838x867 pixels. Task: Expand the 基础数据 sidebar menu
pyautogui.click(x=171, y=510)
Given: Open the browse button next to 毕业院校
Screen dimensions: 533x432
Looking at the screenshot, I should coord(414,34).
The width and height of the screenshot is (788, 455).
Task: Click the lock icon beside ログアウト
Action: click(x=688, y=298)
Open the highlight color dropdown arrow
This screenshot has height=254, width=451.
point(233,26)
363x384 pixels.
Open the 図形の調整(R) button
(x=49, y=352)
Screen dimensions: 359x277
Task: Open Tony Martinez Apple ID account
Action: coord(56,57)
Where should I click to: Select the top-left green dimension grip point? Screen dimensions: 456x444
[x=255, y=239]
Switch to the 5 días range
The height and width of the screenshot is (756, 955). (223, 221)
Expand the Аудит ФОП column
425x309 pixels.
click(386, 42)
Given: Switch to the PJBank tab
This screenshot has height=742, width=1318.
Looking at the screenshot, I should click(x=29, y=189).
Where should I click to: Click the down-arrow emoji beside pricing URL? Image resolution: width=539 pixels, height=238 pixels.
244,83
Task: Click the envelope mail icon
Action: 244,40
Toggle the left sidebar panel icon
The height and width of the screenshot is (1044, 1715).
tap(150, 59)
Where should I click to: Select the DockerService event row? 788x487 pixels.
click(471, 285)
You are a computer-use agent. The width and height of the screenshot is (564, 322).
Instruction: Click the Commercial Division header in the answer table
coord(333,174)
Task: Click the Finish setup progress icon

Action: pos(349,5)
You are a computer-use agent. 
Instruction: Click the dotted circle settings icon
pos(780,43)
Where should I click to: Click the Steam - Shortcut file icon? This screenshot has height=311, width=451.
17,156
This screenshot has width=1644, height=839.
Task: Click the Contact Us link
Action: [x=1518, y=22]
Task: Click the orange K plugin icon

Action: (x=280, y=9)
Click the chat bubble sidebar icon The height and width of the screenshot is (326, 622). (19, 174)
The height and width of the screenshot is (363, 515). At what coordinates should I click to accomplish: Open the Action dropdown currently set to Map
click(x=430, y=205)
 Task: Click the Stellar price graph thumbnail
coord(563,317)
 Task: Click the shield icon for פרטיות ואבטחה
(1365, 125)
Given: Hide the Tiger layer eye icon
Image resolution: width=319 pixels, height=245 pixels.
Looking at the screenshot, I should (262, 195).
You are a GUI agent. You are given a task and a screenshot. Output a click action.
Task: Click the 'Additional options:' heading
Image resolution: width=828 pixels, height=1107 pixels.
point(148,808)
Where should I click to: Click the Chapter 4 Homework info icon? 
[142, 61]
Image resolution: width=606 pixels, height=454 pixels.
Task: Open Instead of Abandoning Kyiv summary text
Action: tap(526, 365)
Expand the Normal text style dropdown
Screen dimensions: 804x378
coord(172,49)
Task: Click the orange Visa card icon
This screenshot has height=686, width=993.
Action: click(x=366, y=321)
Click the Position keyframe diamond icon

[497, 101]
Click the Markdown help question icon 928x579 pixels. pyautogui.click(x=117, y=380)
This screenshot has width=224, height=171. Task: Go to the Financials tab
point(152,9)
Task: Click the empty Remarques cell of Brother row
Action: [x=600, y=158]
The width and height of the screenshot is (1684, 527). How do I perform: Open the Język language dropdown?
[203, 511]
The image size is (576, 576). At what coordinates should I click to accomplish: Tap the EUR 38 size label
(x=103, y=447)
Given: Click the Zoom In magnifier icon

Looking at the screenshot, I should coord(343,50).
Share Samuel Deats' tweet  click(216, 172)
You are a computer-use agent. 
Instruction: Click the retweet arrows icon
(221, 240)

* * * * *

[Work to complete] Please restate the records word for word. Go from the first line to the line with "Given: Open the browse button next to 毕业院校" and include both.

[Written solution]
838x867 pixels. Task: Expand the 基础数据 sidebar menu
pyautogui.click(x=171, y=510)
Given: Open the browse button next to 毕业院校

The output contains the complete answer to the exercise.